Workout 6
May 16th, 2007 Posted in Workout LogsMonday 5/14
Current Weight: N/A
Current Bodyfat: N/A
Diet: Ideally I would start a diet log and start keeping track of the number of calories I eat everyday. I think perhaps I have conditioned myself to not get too fat over the last couple months and now I don’t eat enough. Why else would I weigh like a buck eighty?
Supplements: NO-Xplode, X-Tend, and one Balance Gold bar pre-workout, 1 serving of Gatorade during the workout, 1 serving of Biotest Surge post-workout. This will be my normal supplement regimen until I decide to go ultra-hardcore balls-to-the-wall for a month or so.
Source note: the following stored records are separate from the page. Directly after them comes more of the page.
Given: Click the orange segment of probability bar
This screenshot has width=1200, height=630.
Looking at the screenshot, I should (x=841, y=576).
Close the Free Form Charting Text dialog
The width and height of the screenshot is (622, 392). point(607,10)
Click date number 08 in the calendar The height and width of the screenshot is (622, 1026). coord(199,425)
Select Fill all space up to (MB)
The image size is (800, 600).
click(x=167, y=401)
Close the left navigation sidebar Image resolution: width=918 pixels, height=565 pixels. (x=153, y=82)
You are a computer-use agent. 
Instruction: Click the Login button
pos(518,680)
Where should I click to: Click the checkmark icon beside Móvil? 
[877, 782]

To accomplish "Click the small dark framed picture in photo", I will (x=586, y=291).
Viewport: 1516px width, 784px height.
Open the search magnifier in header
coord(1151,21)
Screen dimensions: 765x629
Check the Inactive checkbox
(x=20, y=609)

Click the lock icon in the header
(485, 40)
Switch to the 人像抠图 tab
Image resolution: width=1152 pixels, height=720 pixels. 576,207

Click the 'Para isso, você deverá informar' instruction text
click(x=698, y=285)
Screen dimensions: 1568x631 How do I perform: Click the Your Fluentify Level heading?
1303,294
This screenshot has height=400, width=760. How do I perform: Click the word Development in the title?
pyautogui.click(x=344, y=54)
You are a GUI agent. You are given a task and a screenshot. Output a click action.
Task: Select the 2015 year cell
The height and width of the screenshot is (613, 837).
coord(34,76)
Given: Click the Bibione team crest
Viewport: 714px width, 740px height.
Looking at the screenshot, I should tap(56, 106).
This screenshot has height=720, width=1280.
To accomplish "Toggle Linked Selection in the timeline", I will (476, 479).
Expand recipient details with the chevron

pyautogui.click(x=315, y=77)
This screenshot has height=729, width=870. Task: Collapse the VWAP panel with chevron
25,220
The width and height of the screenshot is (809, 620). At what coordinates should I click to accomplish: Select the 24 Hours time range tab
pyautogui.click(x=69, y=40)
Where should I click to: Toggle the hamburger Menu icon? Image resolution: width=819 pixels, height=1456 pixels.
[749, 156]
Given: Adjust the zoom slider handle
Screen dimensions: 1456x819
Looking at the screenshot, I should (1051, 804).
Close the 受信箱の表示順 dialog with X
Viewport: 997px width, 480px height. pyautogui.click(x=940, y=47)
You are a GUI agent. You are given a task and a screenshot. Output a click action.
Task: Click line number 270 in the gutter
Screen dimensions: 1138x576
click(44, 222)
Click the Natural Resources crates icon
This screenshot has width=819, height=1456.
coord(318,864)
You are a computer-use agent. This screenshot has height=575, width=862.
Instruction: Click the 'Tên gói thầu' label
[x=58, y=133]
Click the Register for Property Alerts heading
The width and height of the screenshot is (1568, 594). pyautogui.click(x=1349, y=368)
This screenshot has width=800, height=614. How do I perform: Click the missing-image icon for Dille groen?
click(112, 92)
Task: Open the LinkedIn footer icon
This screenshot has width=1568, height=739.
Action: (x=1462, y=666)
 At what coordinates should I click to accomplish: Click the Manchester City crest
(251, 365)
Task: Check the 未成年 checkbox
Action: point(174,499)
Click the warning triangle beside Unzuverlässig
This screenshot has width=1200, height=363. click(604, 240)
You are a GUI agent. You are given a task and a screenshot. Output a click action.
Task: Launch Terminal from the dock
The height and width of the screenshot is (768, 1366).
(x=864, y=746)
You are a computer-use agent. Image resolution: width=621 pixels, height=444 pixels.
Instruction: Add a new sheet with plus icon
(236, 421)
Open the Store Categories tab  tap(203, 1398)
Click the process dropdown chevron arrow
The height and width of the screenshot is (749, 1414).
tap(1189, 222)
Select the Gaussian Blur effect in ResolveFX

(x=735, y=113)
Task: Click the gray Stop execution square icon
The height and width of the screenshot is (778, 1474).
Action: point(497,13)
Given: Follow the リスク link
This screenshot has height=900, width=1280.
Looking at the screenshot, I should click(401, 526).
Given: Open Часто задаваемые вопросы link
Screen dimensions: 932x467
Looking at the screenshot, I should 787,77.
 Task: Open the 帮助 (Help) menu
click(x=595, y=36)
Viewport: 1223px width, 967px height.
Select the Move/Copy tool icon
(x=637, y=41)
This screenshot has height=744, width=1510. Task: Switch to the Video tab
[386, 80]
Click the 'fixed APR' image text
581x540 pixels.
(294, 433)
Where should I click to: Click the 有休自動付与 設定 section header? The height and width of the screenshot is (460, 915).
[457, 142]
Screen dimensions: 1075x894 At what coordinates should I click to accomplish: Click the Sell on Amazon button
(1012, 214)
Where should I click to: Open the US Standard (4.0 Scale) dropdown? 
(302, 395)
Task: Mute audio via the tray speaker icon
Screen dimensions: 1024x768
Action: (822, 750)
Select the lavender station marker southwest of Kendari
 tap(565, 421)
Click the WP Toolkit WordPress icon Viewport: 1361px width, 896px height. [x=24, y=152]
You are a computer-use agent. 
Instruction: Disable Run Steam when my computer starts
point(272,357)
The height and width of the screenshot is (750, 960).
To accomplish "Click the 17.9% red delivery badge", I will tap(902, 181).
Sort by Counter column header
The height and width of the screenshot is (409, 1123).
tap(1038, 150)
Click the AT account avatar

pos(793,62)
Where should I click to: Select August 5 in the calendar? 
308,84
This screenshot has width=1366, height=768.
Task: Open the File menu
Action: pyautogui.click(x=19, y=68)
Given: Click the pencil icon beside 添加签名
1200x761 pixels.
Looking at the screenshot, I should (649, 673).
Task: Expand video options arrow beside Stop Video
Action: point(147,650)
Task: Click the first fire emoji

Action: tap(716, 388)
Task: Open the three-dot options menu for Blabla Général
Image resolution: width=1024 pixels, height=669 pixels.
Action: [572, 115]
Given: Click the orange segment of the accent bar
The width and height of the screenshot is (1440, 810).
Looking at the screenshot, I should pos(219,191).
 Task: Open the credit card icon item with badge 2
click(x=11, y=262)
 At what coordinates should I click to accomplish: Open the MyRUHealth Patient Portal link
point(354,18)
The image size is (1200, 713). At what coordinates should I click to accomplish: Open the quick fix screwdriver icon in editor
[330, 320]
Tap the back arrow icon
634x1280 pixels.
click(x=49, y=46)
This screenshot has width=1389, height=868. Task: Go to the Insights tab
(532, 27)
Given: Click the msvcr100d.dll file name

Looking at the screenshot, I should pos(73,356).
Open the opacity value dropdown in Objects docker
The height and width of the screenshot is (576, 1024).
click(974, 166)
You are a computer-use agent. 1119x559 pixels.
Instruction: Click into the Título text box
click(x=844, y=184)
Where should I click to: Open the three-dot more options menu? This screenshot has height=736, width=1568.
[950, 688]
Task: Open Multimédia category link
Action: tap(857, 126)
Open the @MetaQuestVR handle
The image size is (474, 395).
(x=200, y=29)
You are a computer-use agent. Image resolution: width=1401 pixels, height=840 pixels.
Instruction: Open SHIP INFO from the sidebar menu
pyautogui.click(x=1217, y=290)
5 minutes of warming up with dumbbells, barbells, and light power cleans.
1a - Pronated Bent Over Row - 135 x 10, 185 x 5, 225 x 5, 245 x 2 + 205 x 6
1b - Fly Machine - (120 x 10) x 3
2 - Squat - 135 x 10, 225 x 7, 315 x 3, 315 x 3
3 - Pause Squat - 225 x 4
4 - Deadlift/Hang Clean/Push Press Olympic Complex - 135 x 5, 155 x 5, 175 x 4, 185 x 1
5a - Standing Overhead Press - 135 x 5, 135 x 3
5b - Dumbbell Curls - 50 x 10, 50 x 7
Conclusion: My bent over rows continue to improve even though my grip strength leaves something to be desired. The tragedy of the day was squatting. 315 x 5 used to be a warm-up set for me and I really struggled to complete the THIRD rep. Something must be done. I believe I have identified the weakness as powering out of the hole. Basically I am coming up WAY too slow and I think I need to work on my lower back strength and my hip drive. The olympic complex continues to improve as I managed to get a single rep with a push press at 185. The goal is 200 x 1. Once I got to standing shoulder presses though, I was completely spent.